An unhealthy convenience

America knows all too well the allure of the fast food industry. From McDonald’s to Burger King to Taco Bell, the “convenience food” has consumed America’s table, but has fast food moved even closer to our eager mouths?

In May of 2012, the company Beef Products Inc. was in the USDA limelight when a former USDA scientist released information about the “pink slime” that was becoming not only the fast food industry’s top pick, but also grocery stores’ around the nation.  Quick to defend their states’ produce, governors of three different states defended Beef Products Inc., with Texas Gov. Rick Perry asking for everyone to make the term “pink slime” a thing of the past. Nevertheless, grocery stores everywhere pulled beef containing filler off their shelves, contributing to the closing of three of the four Beef Products Inc. plants.

According to claims made by ABC News, the secretive filler was, until recently, added to America’s fast food, school lunches, and 70 percent of ALL ground beef at grocery stores.

So how is this related to students today? Easily said; seven states this year have brought back in the “filled beef.” Originally, this was only meant for fast food, but now school lunches are essentially becoming fast food.

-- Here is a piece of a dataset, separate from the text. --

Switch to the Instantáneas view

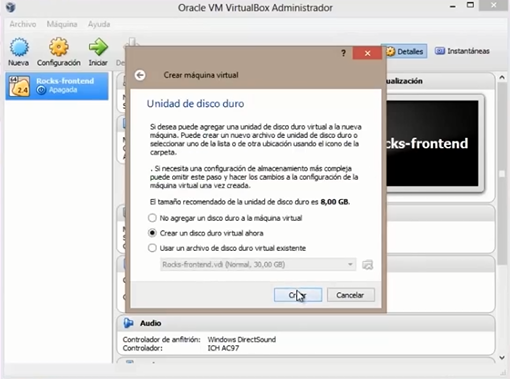coord(463,51)
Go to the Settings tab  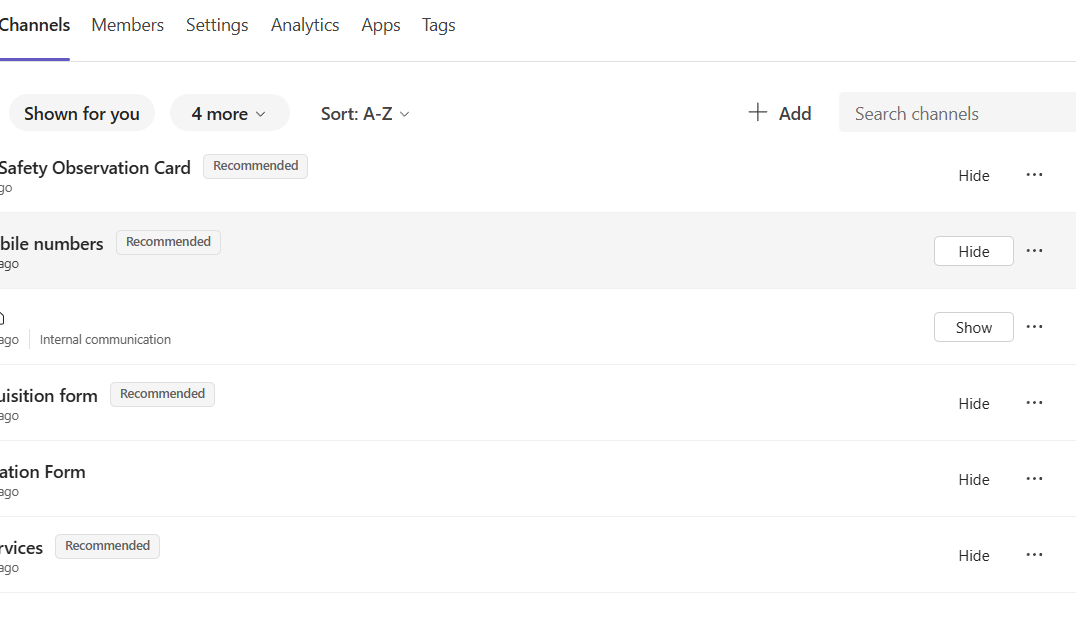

Bettina Siegel, a Houston mom, launched a change.org petition last spring to demand the USDA not purchase lean finely textured beef (another term for pink slime). With states starting to purchase it again, Siegel is worried about its comeback in schools, and rightly so. “The vast majority of kids participating in the school lunch program are economically dependent on those meals,” Siegel said. “They have no choice but to eat what they’re served, and I believe we can do better by them than serving them beef with LFTB. That’s why I started my petition in the first place.”

With very few healthier alternatives offered to what schools serve, students are left with the question: what can we eat?

So what can we eat? Graves County High School’s cafeteria offers salads, fruits, and vegetables. These options are the few healthy choices offered for economically dependent students. Students have the ability to bring in a more nutritious meal for both breakfast and lunch.

Kentucky has been affected by Michelle Obama’s campaign against child obesity with frequent changes to the breakfast and lunch menu. In August CBS featured an article on how school districts around the nation were reacting to the First Lady’s cuisine crusade. Even Kentucky scorned the changes, where one official “said students thought the healthy fare ‘tasted like vomit’.”

The new standard limits calories per meal to high school students at 850. Recently, Graves County Foods and Nutrition teacher Whitney Clark had her students pick out activities related to the 2004 American documentary Super Size Me. One activity required students to follow the school lunch menu for a week and find out the nutritional facts and/or the calorie count for each meal. When students completed the activity, they found the lunch meals, without a beverage, were most always over 850 calories.

With all these new standards and secret additives, fast food has become more than the storefront lined highways. It is has become something students and faculty consume every day through school lunches and what parents buy at grocery stores. The fast food industry is now not the only gruesome grub offered in America. It is closer to people, homes, and our ever-awaiting eager mouths.